OK, it’s not the zingiest title in the Hogwarts world… 😉
Google recently claimed (a claim disputed by others, including IBM) to have achieved ‘quantum supremacy’. This is a term, popularised by John Preskill, for the ability of a quantum computer to solve a computing problem that would be impossible for a conventional computer within its lifetime.
Google claimed that their ‘Sycamore’ quantum computer, with 54 ‘qubits’ (quantum bits) solved a problem in 3 minutes 20 seconds that would take a conventional computer 10,000 years.
The details are contested, but a working quantum computer (IBM also has one, which for some reason has 53 qubits) is a huge step forward.

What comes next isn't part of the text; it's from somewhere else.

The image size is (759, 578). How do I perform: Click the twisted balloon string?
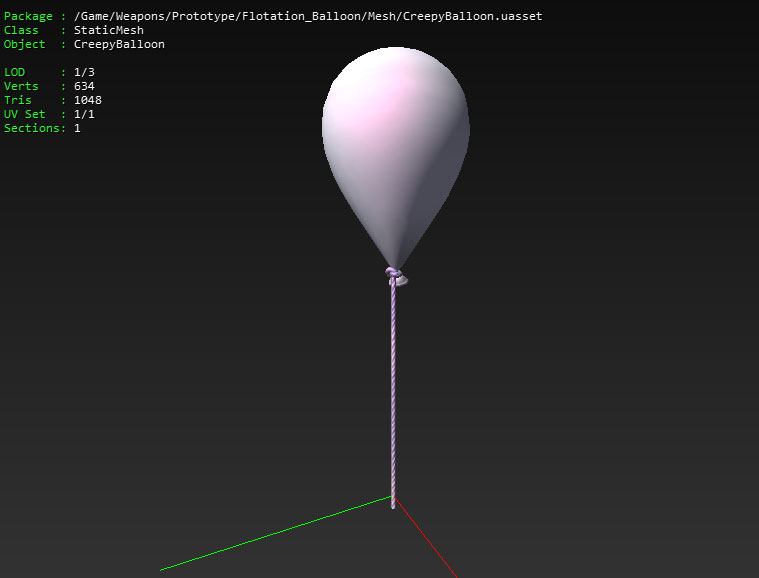click(x=393, y=390)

Conventional computers use bits that can take values represented by 0 or 1. Like Schrodinger’s Cat, though, a qubit doesn’t have to choose until it’s ‘observed’. It allows quantum computers to ‘explore a problem space’ more efficiently. (This is a very lay explanation of quantum computing in a paragraph that has everyone who actually knows anything about it cringing!)
Dr Stuart Russell has recently published a book called ‘Human Compatible: Artificial Intelligence and the Problem of Control’. The book is well worth reading, but the Probably Science podcast interviewed him a week or so ago, and that’s how I learned about the book and his arguments.
I tend to be an optimist in these kinds of issues, but Dr Russell poses a simple but hard question: “So, you’re spending hundreds of millions of dollars a year to create entities much smarter than you. How do you plan to keep control of the world once you succeed?”
He has some great examples of the unintended consequences of even the dumb AI we currently have – helping corporations make profits while making society worse – but the extra ‘horsepower’ offered by quantum computing just makes his key question a lot more urgent.